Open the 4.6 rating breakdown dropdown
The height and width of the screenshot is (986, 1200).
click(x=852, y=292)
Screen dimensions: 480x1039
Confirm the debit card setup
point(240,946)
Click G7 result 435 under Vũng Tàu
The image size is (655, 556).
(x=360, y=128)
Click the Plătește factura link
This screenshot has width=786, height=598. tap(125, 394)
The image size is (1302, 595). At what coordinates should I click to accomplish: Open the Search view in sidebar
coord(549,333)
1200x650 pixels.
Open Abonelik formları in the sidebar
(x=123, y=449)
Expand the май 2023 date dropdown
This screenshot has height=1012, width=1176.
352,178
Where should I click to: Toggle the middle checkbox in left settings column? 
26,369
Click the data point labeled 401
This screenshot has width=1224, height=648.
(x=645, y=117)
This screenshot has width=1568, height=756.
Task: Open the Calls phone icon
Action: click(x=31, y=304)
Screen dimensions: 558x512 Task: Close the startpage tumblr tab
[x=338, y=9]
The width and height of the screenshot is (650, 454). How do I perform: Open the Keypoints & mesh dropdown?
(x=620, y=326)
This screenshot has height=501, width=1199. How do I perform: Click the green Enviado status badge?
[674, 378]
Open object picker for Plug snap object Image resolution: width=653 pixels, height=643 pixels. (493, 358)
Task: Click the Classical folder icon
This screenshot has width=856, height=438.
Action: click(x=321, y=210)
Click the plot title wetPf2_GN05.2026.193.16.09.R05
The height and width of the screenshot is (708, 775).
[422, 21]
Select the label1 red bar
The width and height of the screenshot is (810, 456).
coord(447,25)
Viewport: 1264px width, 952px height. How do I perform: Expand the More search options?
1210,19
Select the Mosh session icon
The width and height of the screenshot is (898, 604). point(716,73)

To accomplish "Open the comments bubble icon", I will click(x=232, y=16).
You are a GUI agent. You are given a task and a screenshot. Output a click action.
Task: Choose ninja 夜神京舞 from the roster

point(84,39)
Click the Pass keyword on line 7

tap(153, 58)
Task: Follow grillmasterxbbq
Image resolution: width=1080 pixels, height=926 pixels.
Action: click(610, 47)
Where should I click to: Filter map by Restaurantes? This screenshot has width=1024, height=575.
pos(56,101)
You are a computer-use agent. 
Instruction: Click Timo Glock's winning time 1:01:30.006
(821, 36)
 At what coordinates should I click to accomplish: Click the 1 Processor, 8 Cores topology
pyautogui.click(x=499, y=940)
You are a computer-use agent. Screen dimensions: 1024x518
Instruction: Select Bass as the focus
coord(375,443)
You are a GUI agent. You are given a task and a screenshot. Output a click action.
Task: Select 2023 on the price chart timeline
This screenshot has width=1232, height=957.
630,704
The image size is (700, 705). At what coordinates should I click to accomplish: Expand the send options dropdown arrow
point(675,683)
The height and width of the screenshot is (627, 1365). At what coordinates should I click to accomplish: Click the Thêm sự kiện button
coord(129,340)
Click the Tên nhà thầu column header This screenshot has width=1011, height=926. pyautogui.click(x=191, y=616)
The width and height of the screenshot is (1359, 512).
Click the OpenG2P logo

##############################

■ What to do:
Please determine how many lines in the entries contain the word "agent" and reply with that figure alone.

■ Exercise answer:
4